Arnovitz works in a variety of media, particularly paper. Her work often involves feminism, Jewish themes, or the relationship between Arabs and Jews, and is highly informed by living in the Middle East. She previously worked at the Jerusalem Print Workshop in Israel .

==Biography==
Arnovitz was born in 1959, in Kansas City, Missouri.

She graduated from Washington University in St. Louis with a Bachelor's in Fine Arts.

She is married to David Arnovitz, and they have five children. In 1999, she and her family moved to Jerusalem, Israel.

== Exhibitions ==
Her work appeared at the Stern Gallery, Shulamit Gallery, and the Jerusalem Biennale.
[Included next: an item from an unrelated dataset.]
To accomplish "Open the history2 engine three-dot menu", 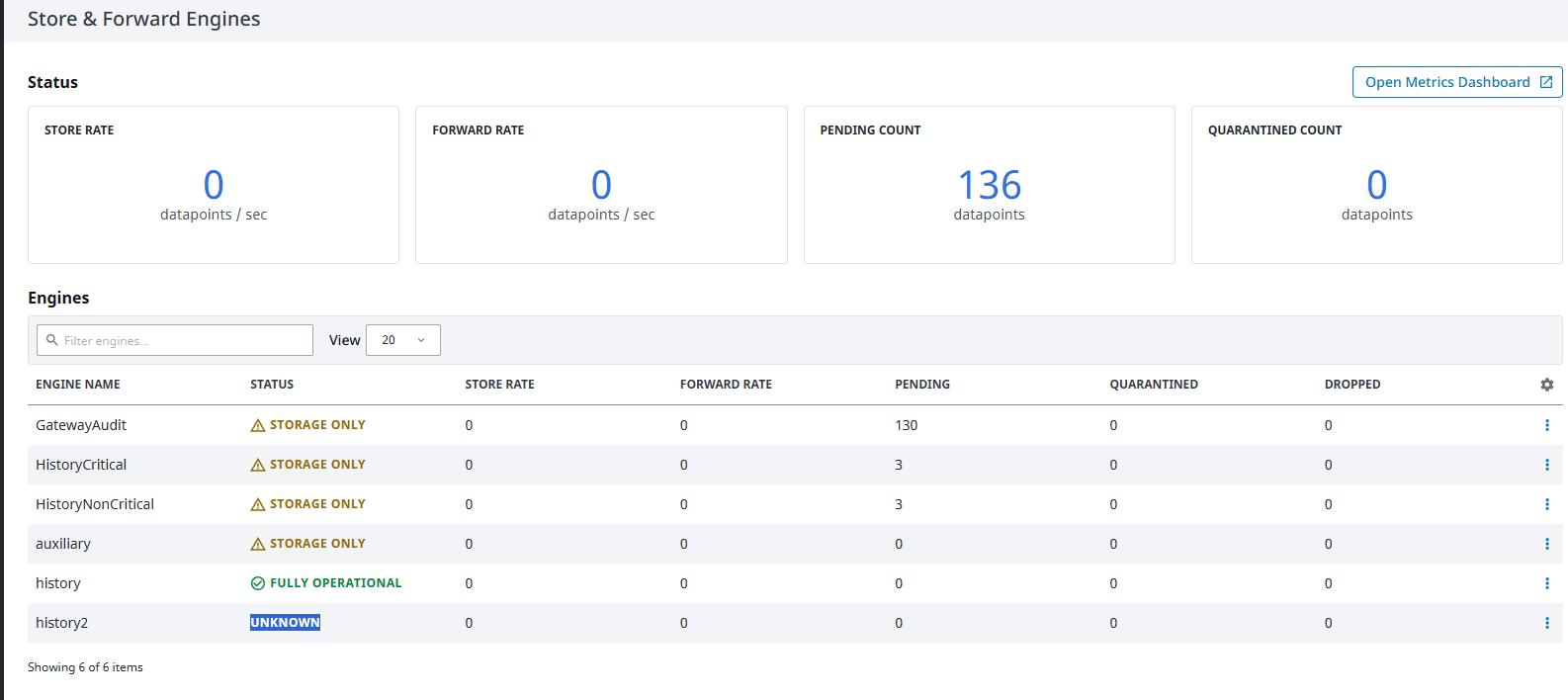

Her work has appeared in the following museums:
1. The Jewish Museum Berlin, Germany
2. The Haifa Museum of Art, Israel
3. The Hermann Struck Museum, Haifa
4. The Eretz Israel Museum, Tel Aviv, Israel
5. Hebrew Union College Dr. Bernard Heller Museum NYC
6. The Museum of Biblical Art NYC
7. Yeshiva University Museum NYC
8. The Museum of Art, Ein Harod, Israel

Her work is in the permanent collections of the United States Library of Congress, the Israel National library. Yale University Library, The Magnes Collection and Yeshiva University Museum The Smithsonian Museum, The Museum of the Diaspora, Tel Aviv.